"Marinetti invente « l’esprit du Modernisme et le style des avant-gardes du XXe siècle ». Le célèbre neuvième point du Manifeste est une ode à la guerre, mais également au militarisme, au patriotisme et à toutes les « belles idées pour lesquelles on meurt, et au mépris de la femme ». Sans s’attarder sur la thématique du lien entre le mépris de la femme et l’apologie de la guerre, il est important de souligner ici que ce manifeste constitue sans aucun doute l’un des documents les plus significatifs de l’avènement d’une véritable apologie de la modernité avant-gardiste italienne. Cette exaltation du Moderne est pétrie d’un esprit destructeur qui prétend changer le visage de l’Italie, un pays dominé à l’époque par les musées, les bibliothèques et gouverné par « les professeurs, les archéologues et les antiquaires ». Dans l’esprit iconoclaste du premier futurisme marinéttien, moderniser la péninsule devient un devoir et une obligation pour tout artiste engagé ; cet engagement prône l’abolition de toute réalité passéiste et la construction d’une « société future » au sein de laquelle les usines et les machines deviendront le cœur palpitant de la vie urbaine. Dans cette perspective, il est nécessaire de rappeler le onzième point du Manifeste :
Nous chanterons les grandes foules agitées par le travail, le plaisir ou la révolte : les ressacs multicolores et polyphoniques des révolutions dans les capitales modernes ; la vibration nocturne des arsenaux et des chantiers sous leurs violentes lunes électriques ; les gares gloutonnes avaleuses de serpents qui fument ; les usines suspendues aux nuages par les ficelles de leurs fumées ; les ponts aux bonds de gymnaste lancés sur la coutellerie diabolique des fleuves ensoleillés ; les paquebots aventureux flairant l’horizon ; les locomotives au grand poitrail qui piaffent sur les rails, tels d’énormes chevaux d’acier bridés de longs tuyaux et le vol glissant des aéroplanes, dont l’hélice a des claquements de drapeaux et des applaudissements de la foule enthousiaste.
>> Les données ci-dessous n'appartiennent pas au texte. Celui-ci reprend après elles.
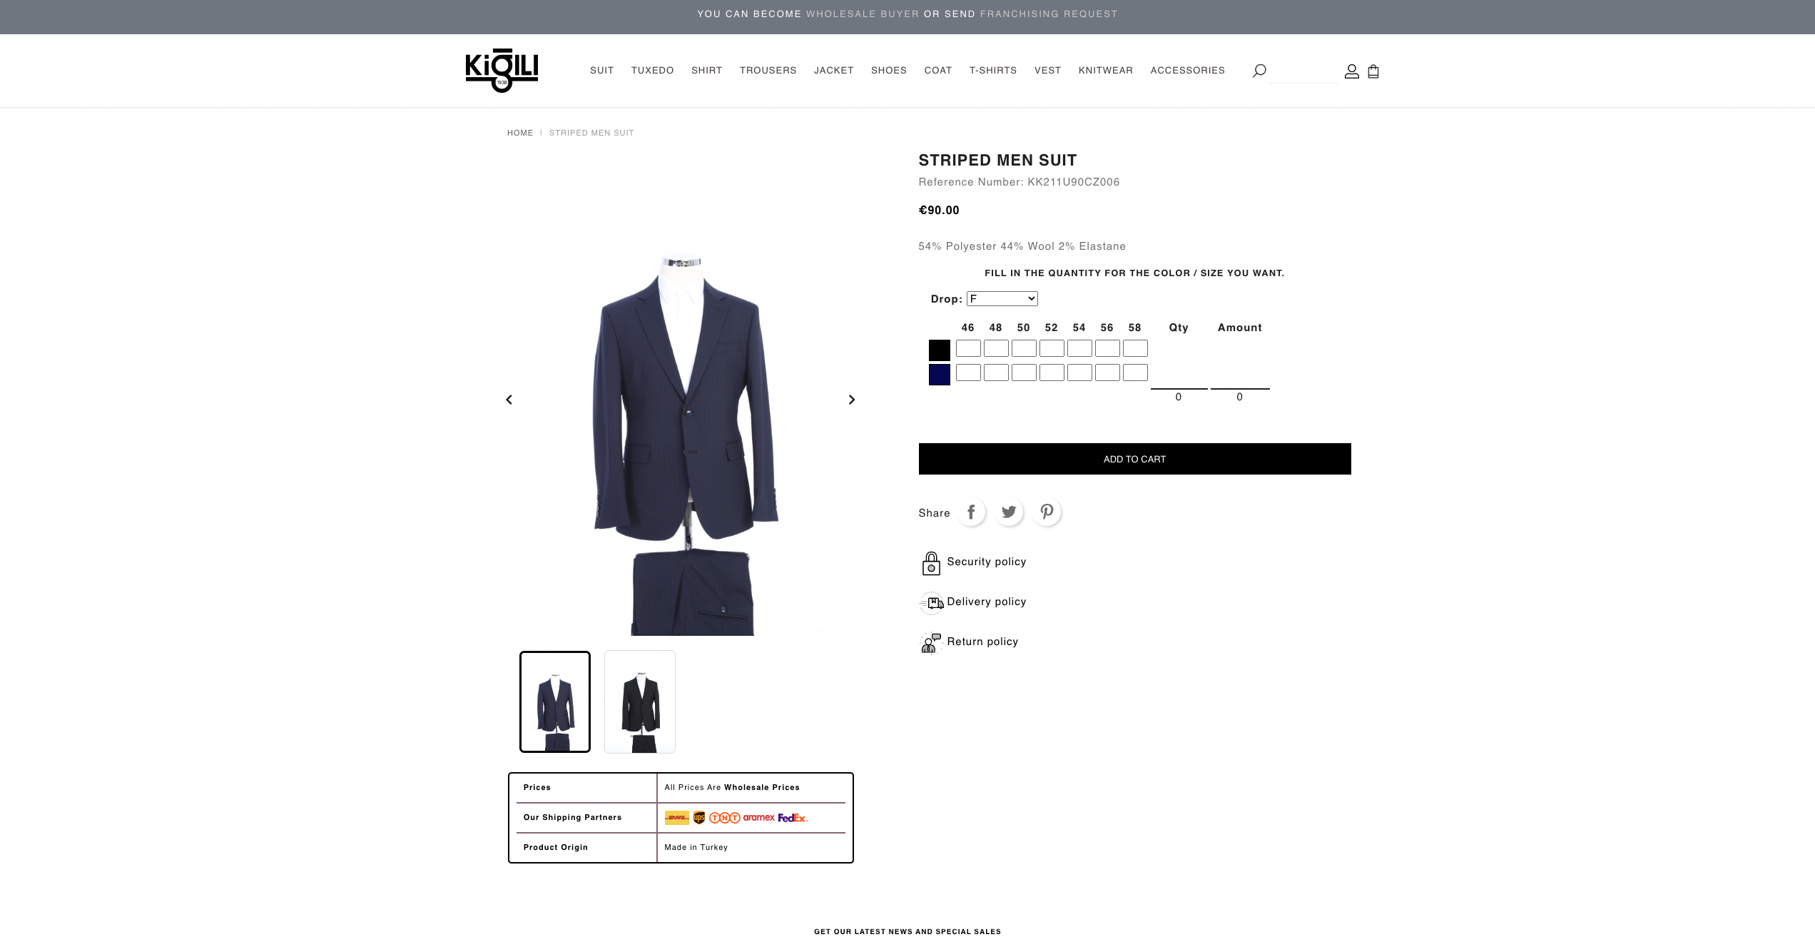Share on Facebook icon
This screenshot has width=1815, height=942.
tap(971, 512)
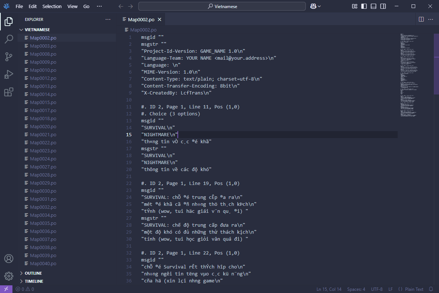
Task: Open Map0023.po in the explorer
Action: (43, 151)
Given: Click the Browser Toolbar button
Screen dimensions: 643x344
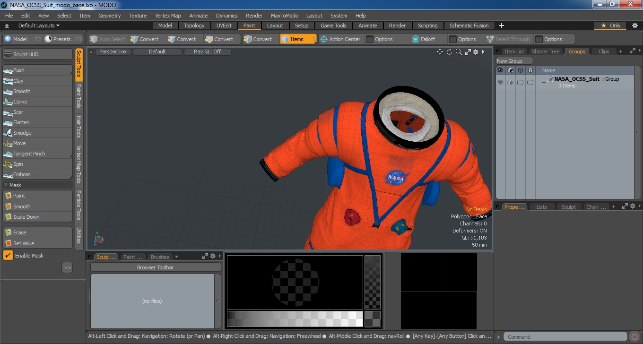Looking at the screenshot, I should (156, 267).
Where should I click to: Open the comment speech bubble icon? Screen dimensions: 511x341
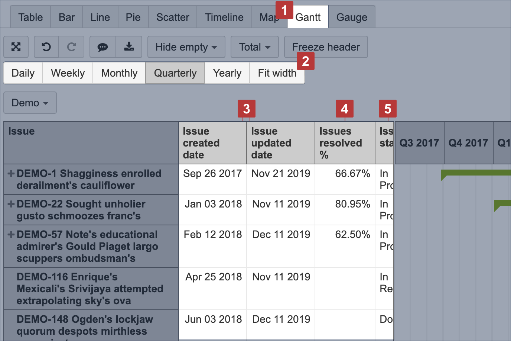coord(102,47)
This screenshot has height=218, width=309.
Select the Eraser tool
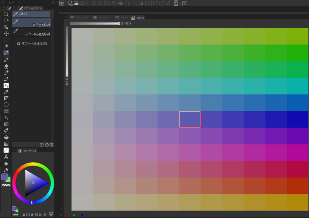coord(6,66)

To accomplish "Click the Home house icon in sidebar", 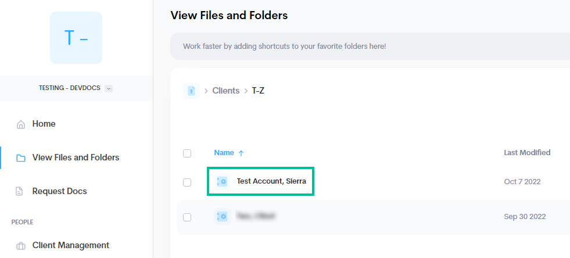I will 21,124.
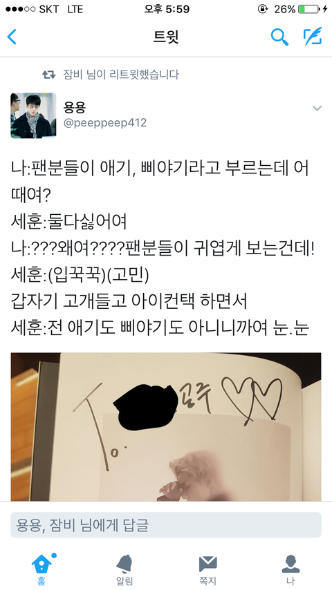The image size is (332, 590).
Task: Tap the envelope messages icon
Action: (x=208, y=564)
Ce qu’il nous importe de souligner ici c’est que Marinetti met en exergue l’une des caractéristiques du Moderne : l’exaltation de la machine comme véritable symbole de la modernité. Les héros de ces temps modernes sont précisément les mécaniciens dans les infernales chaufferies des grands navires, dans les locomotives ou les énormes tramways à double étage, mais aussi les pilotes audacieux de nouveaux moyens de transport tels que l’automobile et l’avion. Ainsi, dans le Manifeste du Futurisme, la modernité devient le fil rouge d’une poétique de la vitesse et de l’électricité."
"Bien avant les futuristes, les positivistes ont joué un rôle de premier plan dans l’élaboration d’une théorie du moderne et cela plus particulièrement sous l’égide d’un érudit tel que Cesare Lombroso. Jusqu’à sa mort en 1909, son école sera très active dans la bataille au nom de la raison positive, de la méthode scientifique, du progrès nécessaire – contre toute forme de traditionalisme et d’antimodernisme. Comme l’écrit l’historien Norberto Bobbio, c’est précisément Turin qui incarne la ville, non seulement la plus positiviste, mais surtout la plus positive d’Italie."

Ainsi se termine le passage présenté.